O destaque, segundo grau de instrução, ocorreu no nível Ensino Médio Completo: 1,438 milhão de postos ou crescimento de 11,59%. Em números absolutos, este resultado representa 58,6% da criação de postos de trabalhos formais em 2007 e, em termos relativos, situa-se 66% acima da taxa média nacional (+6,98%). Ao avaliar o Ensino Médio Completo por gênero, observa-se que os homens registraram uma taxa de crescimento neste nível de escolaridade da ordem de 13,08%, a maior dentre todos os graus, correspondendo a um incremento de 873,6 mil empregos, enquanto que as mulheres evidenciaram uma elevação de 9,85% no número de vínculos empregatícios, o que representou um incremento de 564,8 mil postos de trabalho.
A maior taxa de crescimento dos vínculos empregatícios das mulheres ocorreu no nível Superior Completo (+12,88%), bem acima à dos homens (+7,78%). Em termos absolutos, estes percentuais representam uma geração de 394,3 mil empregos formais femininos, superior em 130% ao obtido pelos homens (+171,6 mil postos).
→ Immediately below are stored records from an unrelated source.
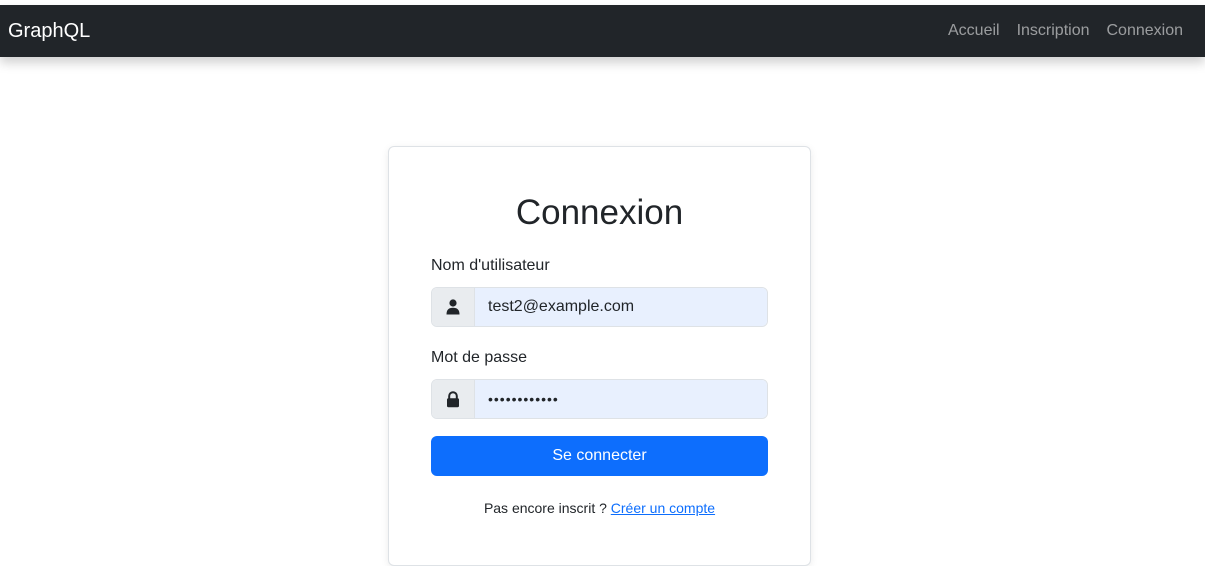 The image size is (1205, 566). What do you see at coordinates (454, 307) in the screenshot?
I see `user-icon` at bounding box center [454, 307].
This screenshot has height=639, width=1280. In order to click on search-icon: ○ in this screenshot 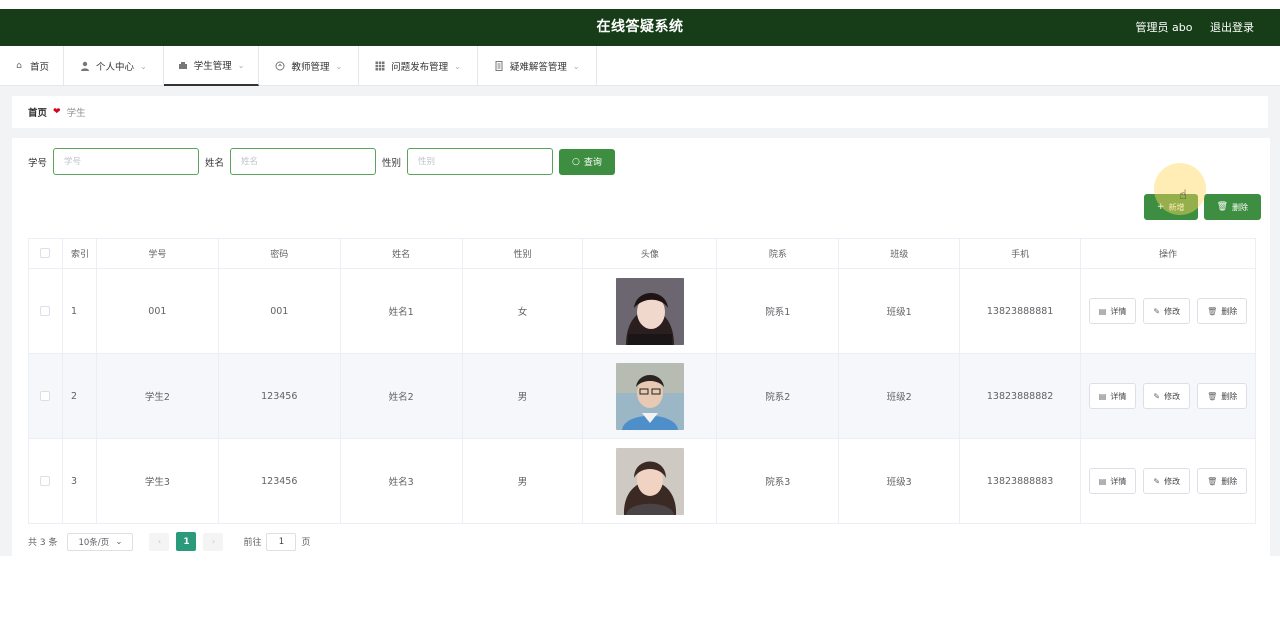, I will do `click(576, 162)`.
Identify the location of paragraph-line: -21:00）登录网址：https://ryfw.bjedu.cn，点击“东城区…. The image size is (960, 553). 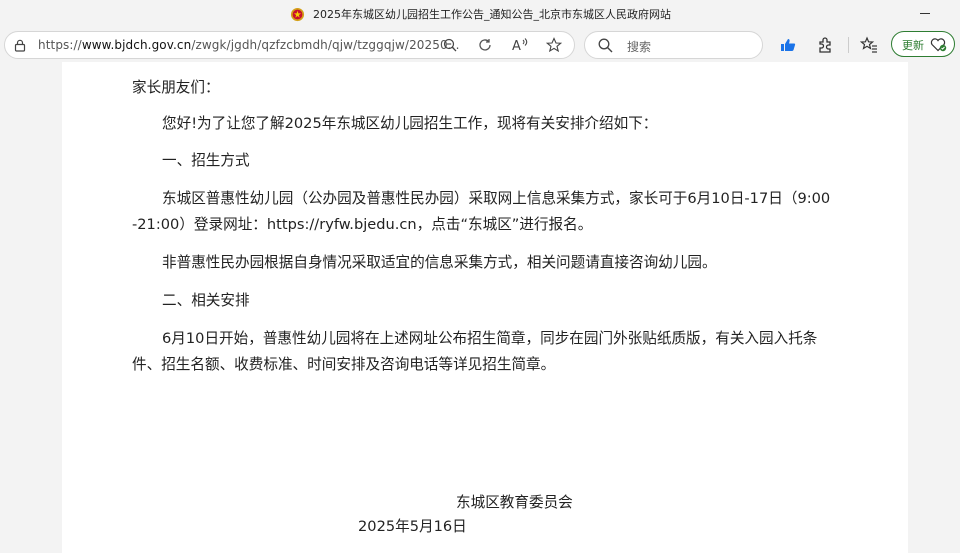
(362, 224).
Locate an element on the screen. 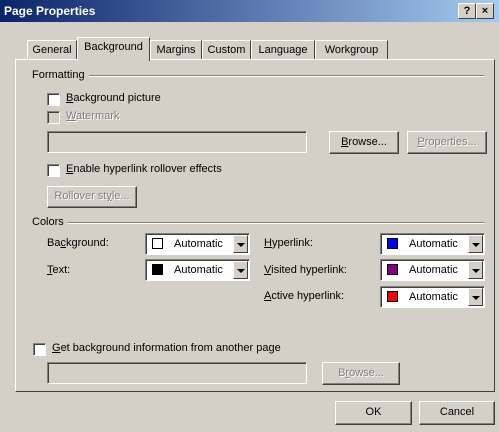 The height and width of the screenshot is (432, 499). hyperlink-color-swatch is located at coordinates (392, 244).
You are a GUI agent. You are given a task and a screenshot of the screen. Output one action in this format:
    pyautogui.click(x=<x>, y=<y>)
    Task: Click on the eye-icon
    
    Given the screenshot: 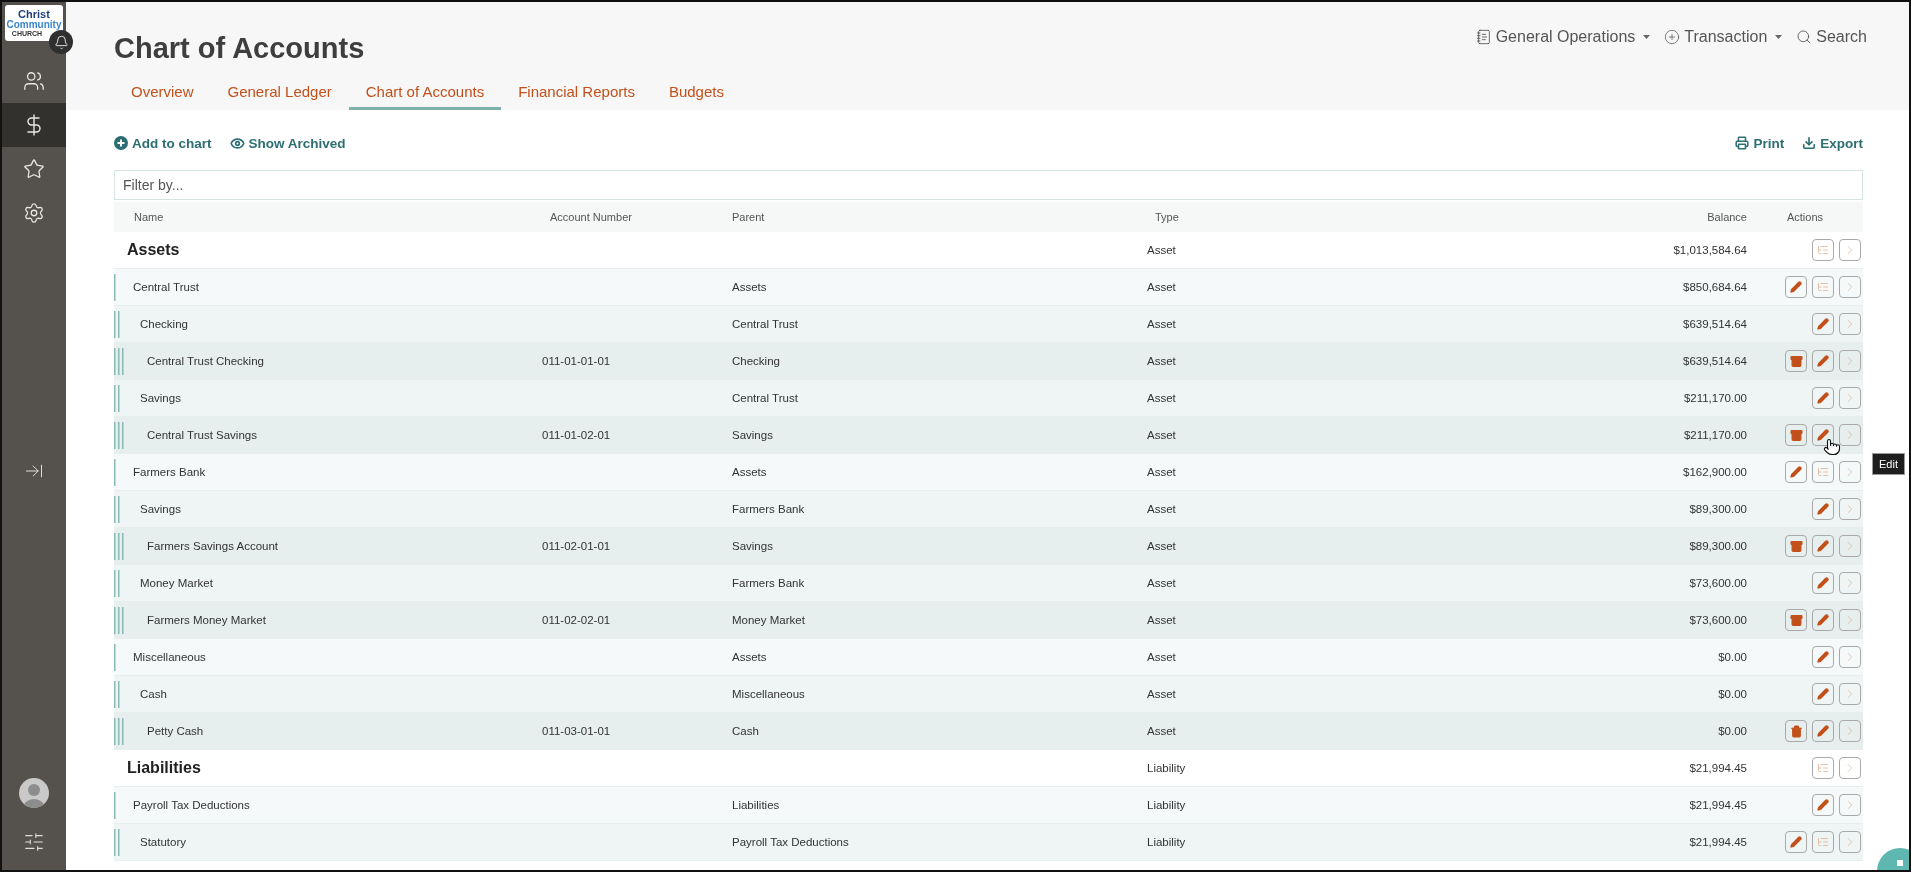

- Esse resultado demonstra que quanto maior o nível de escolaridade, mais mulheres estão no mercado de trabalho. O dado negativo é que mesmo assim, com melhor escolaridade e por estar em número maior nesta faixa, ela ganha bem menos do que o homem. O que é uma prova de que ainda temos discriminação no país. O importante da Rais é que ela faz uma radiografia real, mostrando inclusive os preconceitos ainda existentes - destacou o ministro Carlos Lupi, durante a coletiva.
Foi registrado aumento no rendimento médio real dos trabalhadores formais de 0,68% em 2007, quando comparado ao ano de 2006, ao passar de R$ 1.346,77 para R$ 1.355,89, a preços de dezembro de 2007. Esta elevação do rendimento médio oculta variações que oscilam entre 4,70% no Acre e 3,12% em Goiás a -6,71% em Roraima e -3,54% no Distrito Federal.
Os aumentos das remunerações médias, verificadas no Acre e Goiás, podem ser atribuídas aos ganhos reais obtidos pelos trabalhadores nos subsetores de Serviços Industriais e Utilidade Pública e Ensino, no Acre; e nos ramos da Indústria Mecânica e de Calçados, em Goiás.
As perdas registradas em Roraima e no Distrito Federal estão relacionadas às diminuições dos rendimentos médios nos setores da Administração Pública e na Indústria de Produtos Alimentícios em Roraima e, no caso do Distrito Federal, no segmento do Ensino e na Administração Pública.